Ingenuity gave us bird’s eye views of a planet where no birds fly. It helped us search for places where water once flowed over what is now dusty and, probably, lifeless terrain. If there ever was life there, Ingenuity may have already helped us find the clues we need to learn about it. NASA has an interactive website dedicated to this mission that deserves your attention.
Ingenuity didn’t just wander aimlessly around, either. The team at JPL flew Ingenuity in partnership with the Perserverance rover, providing scouting reports for its scientific tool-packed partner. The little bugger flew so far and for so long that NASA had to rewrite its mission plan over and over again.
“The historic journey of Ingenuity, the first aircraft on another planet, has come to an end,” NASA Administrator Bill Nelson announced yesterday. Something went wrong during Ingenuity’s 72nd flight on January 18 and the helicopter executed an autonomous emergency landing. Since Mars is much too far away to fly the helicopter in real time from here, engineers would upload instructions to Ingenuity, and the actual control of a flight was up to the helicopter and its miniscule onboard computer. We don’t yet know what went wrong, but that computer deemed the emergency landing to be necessary.

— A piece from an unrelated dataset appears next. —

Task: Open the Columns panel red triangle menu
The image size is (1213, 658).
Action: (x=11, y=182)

The Perserverance rover is too far away from Ingenuity at the moment for JPL to use its cameras to inspect the damage to the helicopter. But Ingenuity has sent back this picture of the shadow being cast on the martian soil by what appears to be a broken rotor:
The jagged end of that shadow should look more like the smoothly curved tip of an airplane wing. Engineers think the rotor may have struck the ground, causing the damage and forcing the emergency maneuver. There may be more damage than that, but even this is enough to permanently ground the plucky little robot for all eternity.

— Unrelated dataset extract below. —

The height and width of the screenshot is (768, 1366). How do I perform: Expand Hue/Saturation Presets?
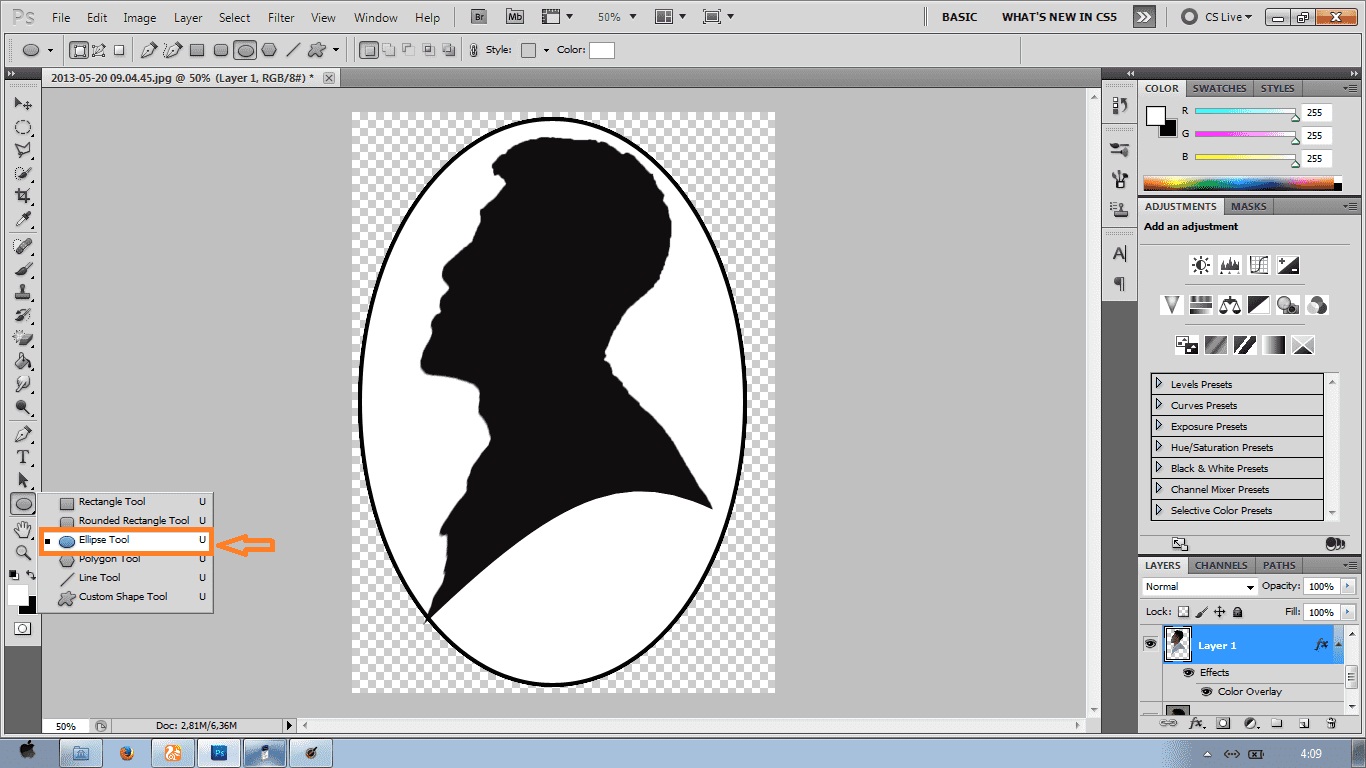1159,447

It is, as I said, a sad moment for a space junkie like myself. But, as a former NASA employee, it is also a proud moment. The National Aeronautics and Space Administration, despite all of its faults, is one element of federal government that should make every American of every political persuasion proud.
We haven’t set a human foot on the moon in more than 51 years. With completion of the Ingenuity helicopter mission on Mars, another chapter of exploration also comes to a close. But don’t put the book away just yet. NASA isn’t done expanding our knowledge of the universe around us.
Humans will go back to the moon (although I have serious doubts about the current plan to do so), and someday our humble but determined species will walk on the surface of Mars. What a fitting ending it would be to Ingenuity’s mission if, one day, a human being in a complicated spacesuit flying an even more sophisticated rotary aircraft through the Jezero Crater on Mars, lands alongside the long-silent little aircraft that was the first to fly there, and brings it back to take its rigfhtful place of honor in the Smithsonian Air and Space Museum, in Washington, D.C.
That might sound like an impossible dream for now, but in the words of NASA Administrator Bill Nelson, “That remarkable helicopter flew higher and farther than we ever imagined and helped NASA do what we do best – make the impossible, possible.”